Un caso de gripe aviar volvió a poner en alerta a las autoridades sanitarias luego de que el Servicio Nacional de Sanidad y Calidad Agroalimentaria (Senasa) confirmara la detección del virus en aves silvestres dentro de la Reserva Ecológica Costanera Sur, en la Ciudad de Buenos Aires.
El hallazgo se dio tras analizar muestras tomadas en cisnes coscoroba, donde se comprobó la presencia de influenza aviar de alta patogenicidad (IAAP) H5. A raíz de esto, el organismo recomendó evitar el contacto directo con aves y mantener precauciones al visitar parques, lagunas y reservas naturales.
Desde el Senasa explicaron que se trata de una enfermedad viral que afecta principalmente a aves acuáticas, aunque también puede alcanzar a aves domésticas. Si bien existe la posibilidad de transmisión a humanos, remarcaron que los contagios en personas son poco frecuentes y suelen darse solo ante exposición directa y prolongada con animales infectados.
El caso detectado en la Capital se suma a otros registros recientes en localidades bonaerenses como General Madariaga, Ranchos y Lobos, lo que llevó a reforzar los monitoreos sanitarios en distintos espacios verdes con presencia de fauna silvestre.

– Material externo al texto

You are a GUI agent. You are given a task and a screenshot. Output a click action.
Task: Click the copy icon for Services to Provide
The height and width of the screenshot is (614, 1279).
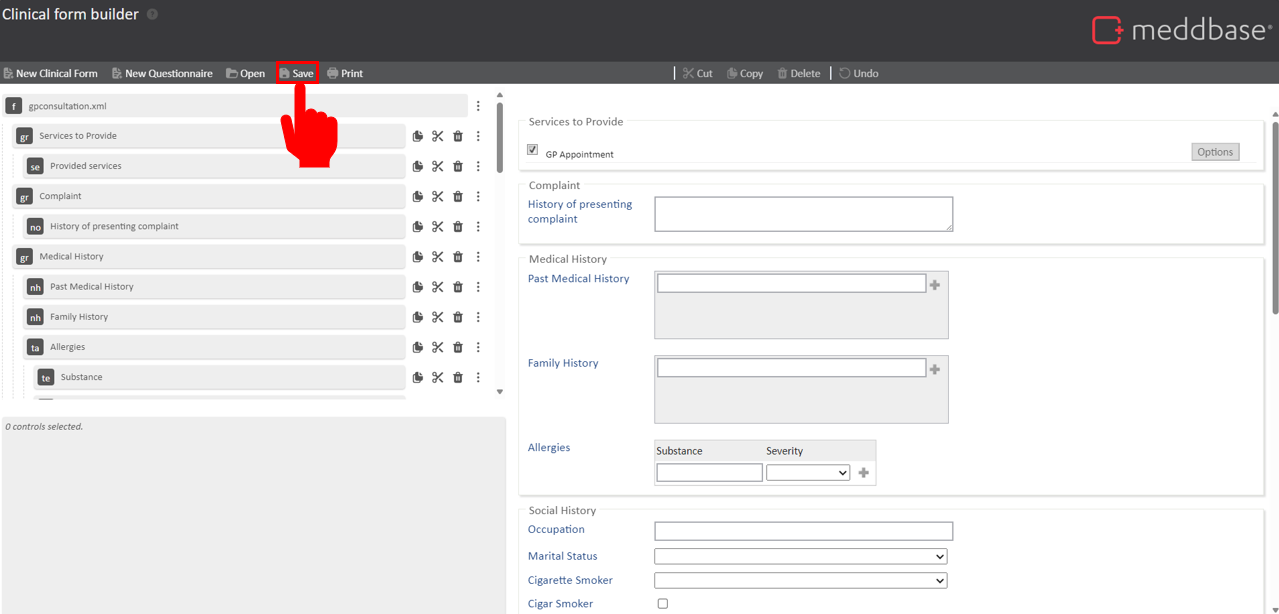[418, 136]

Los operativos incluirán toma de muestras y seguimiento epidemiológico para evitar nuevos focos.
Las autoridades también buscaron llevar tranquilidad al aclarar que palomas y gorriones tienen muy baja susceptibilidad al virus y no representan un factor clave de contagio.
Además, insistieron en que la gripe aviar no se transmite por el consumo de carne de pollo ni huevos correctamente cocidos, aunque sí puede generar impacto económico en el sector avícola debido a restricciones comerciales cuando aparecen brotes.
Mientras continúan las tareas de control, el pedido oficial es simple: no tocar aves enfermas o muertas y avisar a las autoridades ante cualquier situación sospechosa para prevenir la propagación del virus.